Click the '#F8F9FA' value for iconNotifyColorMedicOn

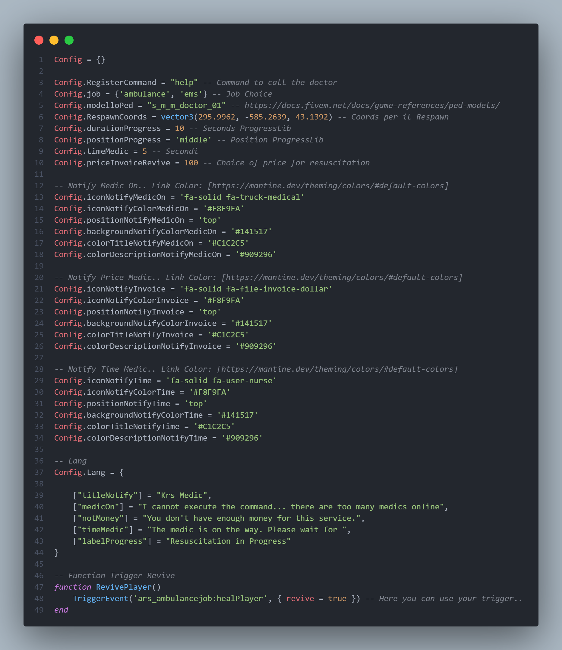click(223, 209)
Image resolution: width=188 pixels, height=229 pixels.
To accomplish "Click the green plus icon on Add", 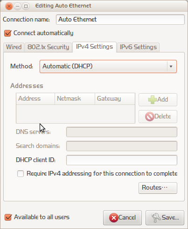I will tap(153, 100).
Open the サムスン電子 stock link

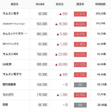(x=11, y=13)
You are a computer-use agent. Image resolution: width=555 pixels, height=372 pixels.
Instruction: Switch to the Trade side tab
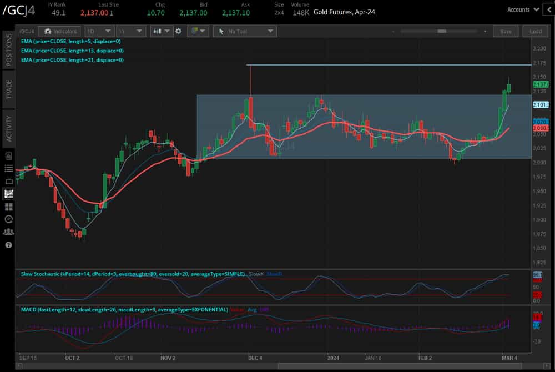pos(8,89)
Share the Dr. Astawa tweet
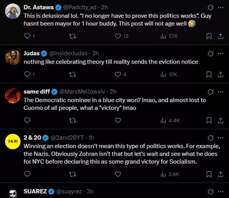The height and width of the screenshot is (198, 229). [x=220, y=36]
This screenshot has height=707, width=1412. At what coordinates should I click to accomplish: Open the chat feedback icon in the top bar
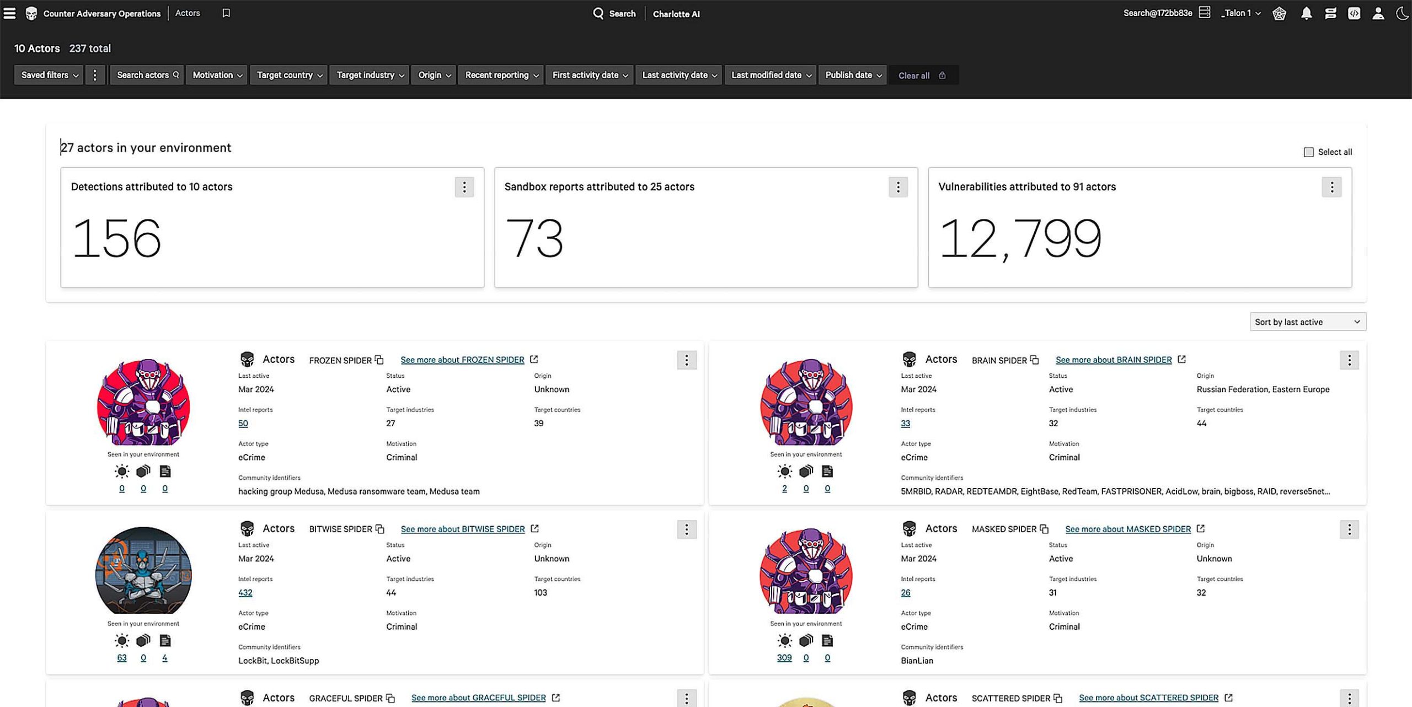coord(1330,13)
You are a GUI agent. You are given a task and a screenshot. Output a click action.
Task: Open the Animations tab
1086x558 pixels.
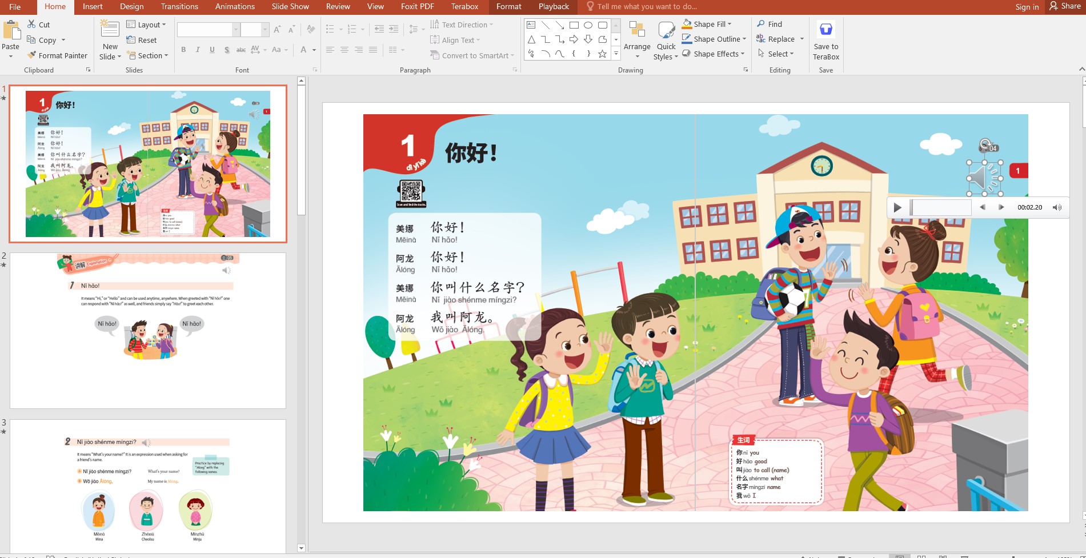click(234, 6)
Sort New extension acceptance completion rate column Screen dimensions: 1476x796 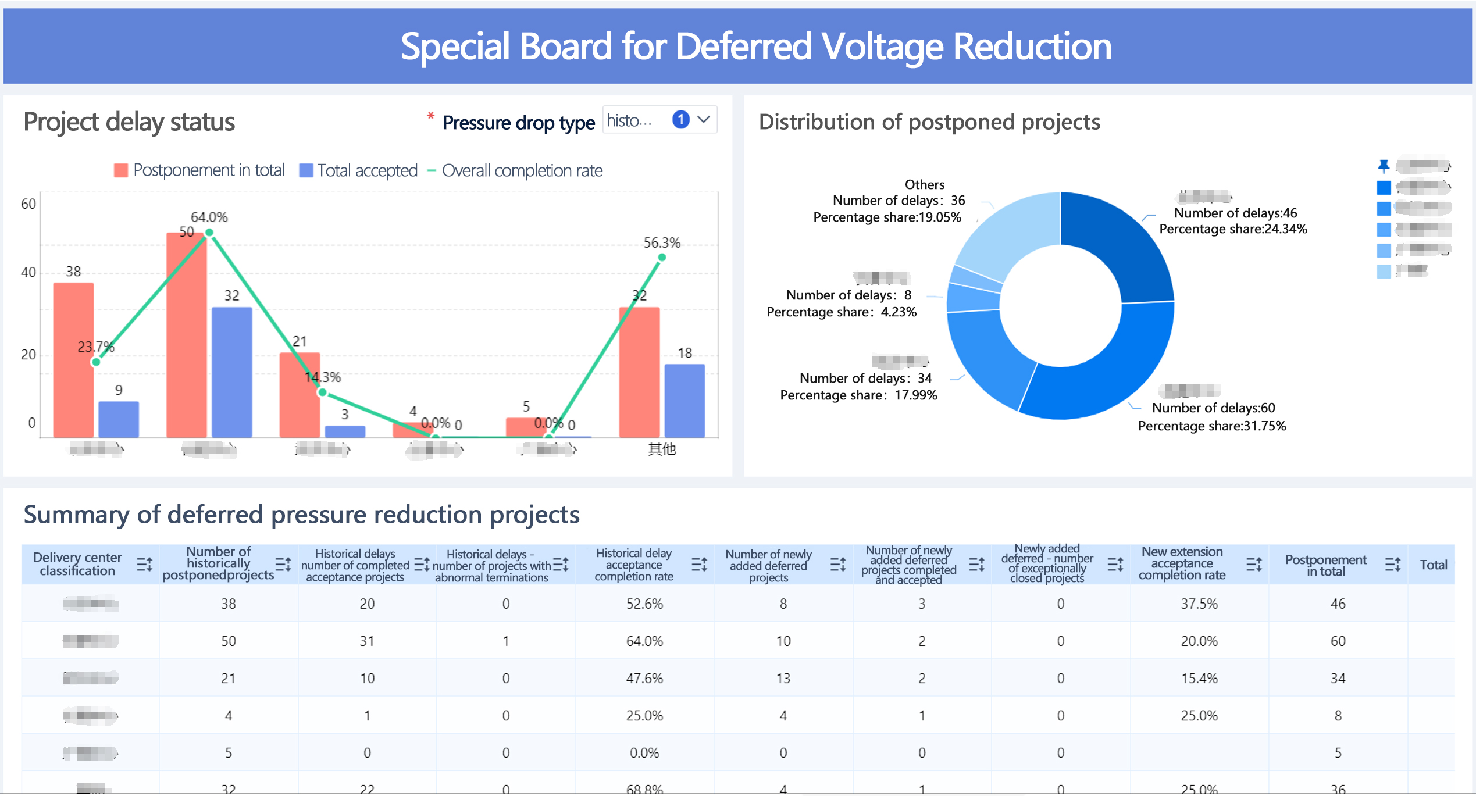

**EXERCISE AIM:** Express the records between the line containing "You are a GUI" and the end of the records, inclusive, as a numbered list with blank lines omitted and the pictures left out.

**TASK SOLUTION:**
1. You are a GUI agent. You are given a task and a screenshot. Output a click action.
2. Task: Open the Animations tab
3. 1086x558 pixels.
4. click(234, 6)
5. Sort New extension acceptance completion rate column Screen dimensions: 1476x796 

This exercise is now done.